As the world marvels at GPT-4o-mini, Apple has decided to expand its family of AI models. Recently, Apple's research team, part of the DataComp for Language Models project, launched a series of DCLM models on Hugging Face.

Apple introduced two main models: one with 7 billion parameters and another with 1.4 billion. The 7-billion parameter model has shown exceptional performance, surpassing Mistral-7B and nearing leading models like Llama 3 and Gemma. Vaishaal Shankar from Apple noted these as the best-performing open-source models to date.

These models are not only effective but also fully open-source. Apple shared the model weights, training code, and pretraining dataset, fostering collaboration and progress in the AI community. Both models are available under licenses that allow commercial use, distribution, and modification. However, they are still in early research phases and may exhibit biases or inappropriate responses due to the test data used. These developments highlight the importance of data curation in training language models and provide a solid foundation for future research in this field.

 

Multidisciplinary Collaboration

The DataComp project is a collaborative effort involving researchers from Apple, the University of Washington, Tel Aviv University, and the Toyota Research Institute. Using a standardized framework, the team has experimented with different data curation strategies to train highly efficient models.

The DCLM-Baseline-7B model, trained with 2.5 trillion tokens, achieved 63.7% accuracy in the MMLU test, surpassing the previous leader in the open-data language model category. The smaller model, with 1.4 billion parameters, also showed impressive performance, competing strongly with other models in its category.

 

A New Step Forward

The launch of Apple Intelligence a few months ago marks a significant change for a company that had waited for the right moment to enter the AI arena. Apple introduced an innovative and distinctive proposal with a hybrid AI that combines local and cloud capabilities, ensuring user privacy.

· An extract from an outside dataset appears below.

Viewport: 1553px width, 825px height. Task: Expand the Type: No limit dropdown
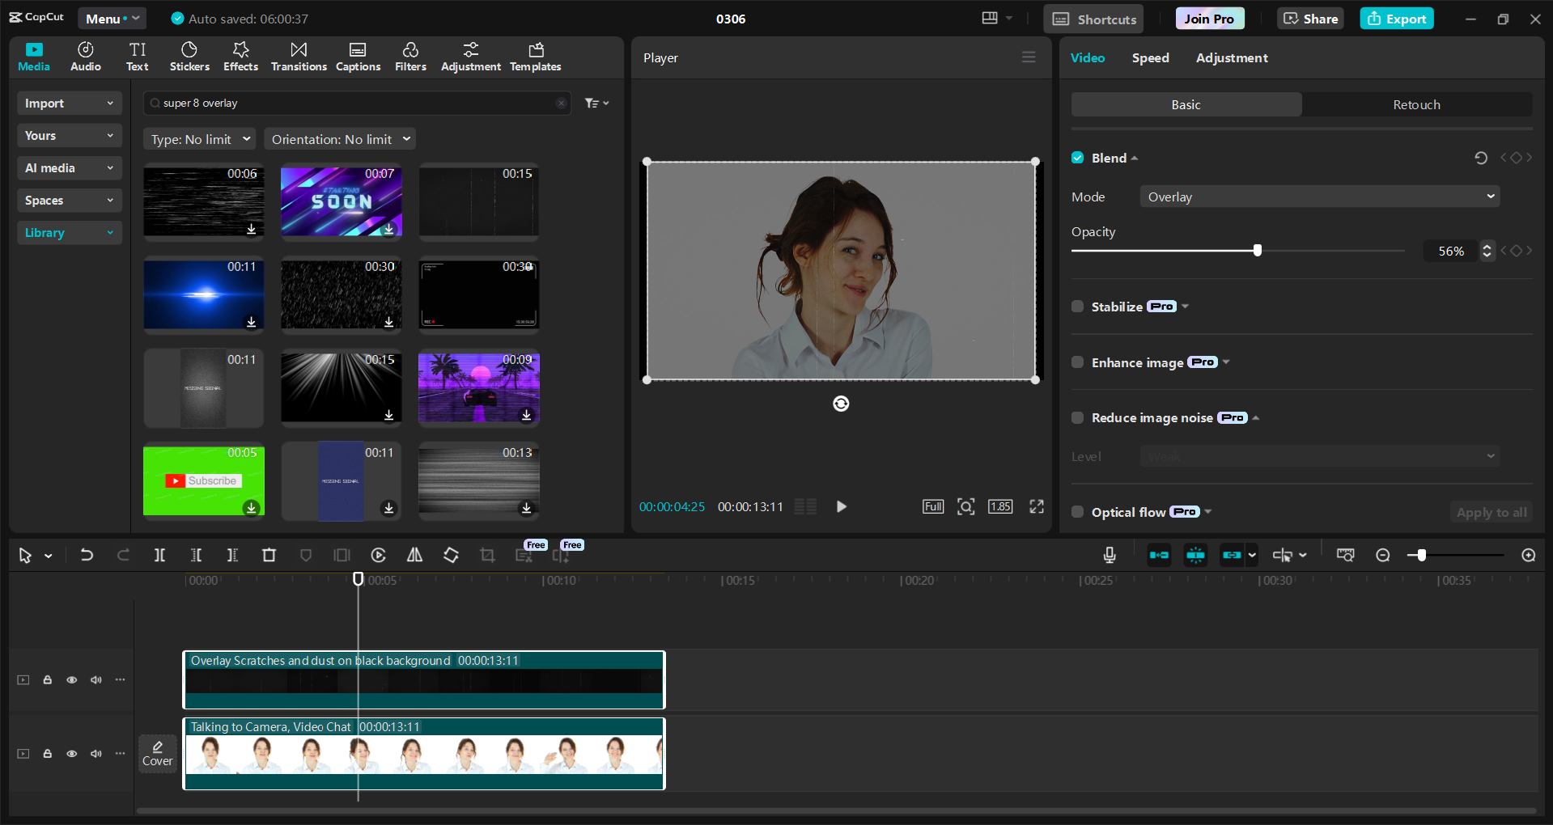[200, 139]
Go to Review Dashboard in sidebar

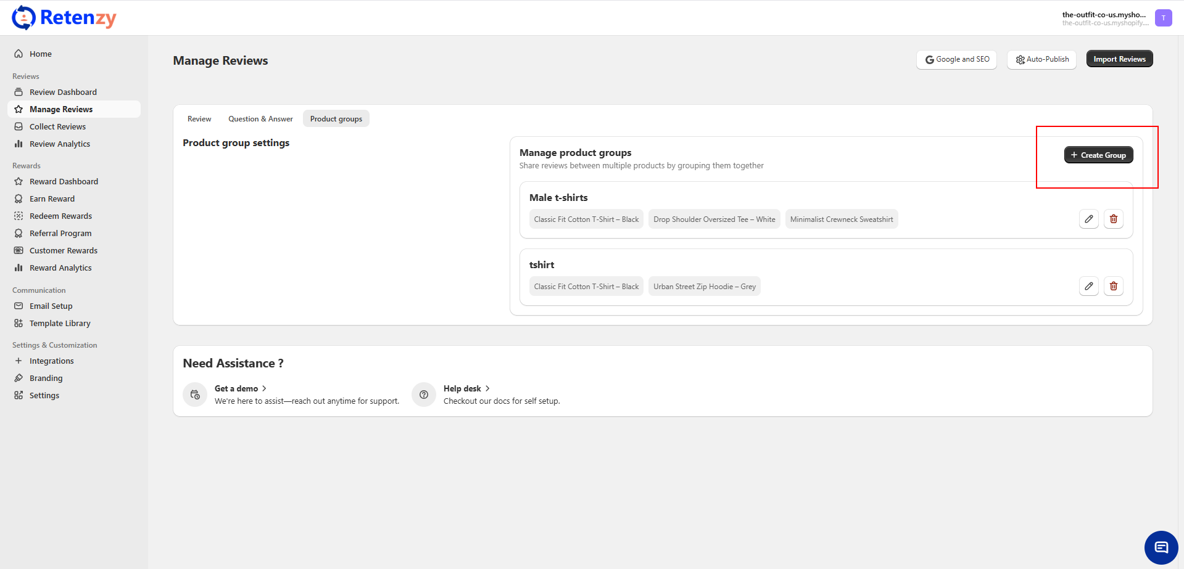coord(63,92)
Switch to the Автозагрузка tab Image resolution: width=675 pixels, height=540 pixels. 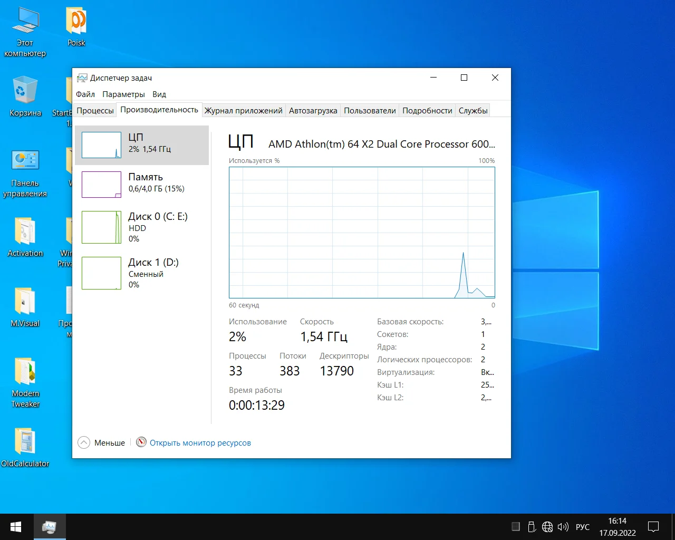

Tim Cook emphasized that Apple Intelligence should be powerful, intuitive, and private, aligning with Apple's strategy. Craig Federighi, head of software, explained that "local model execution is prioritized to avoid collecting personal data."

This AI system utilizes the power of the latest iPad, iPhone, and Mac chips to run generative models without compromising user privacy. Apple Intelligence uses a semantic index based on user information to deliver accurate results. However, it also incorporates cloud functions to handle more complex requests, using Apple's Private Cloud Compute, which processes data without storing it, ensuring it disappears after use. With this combination of local and cloud AI, Apple aims to offer a powerful and secure solution, positioning itself strongly in the AI market.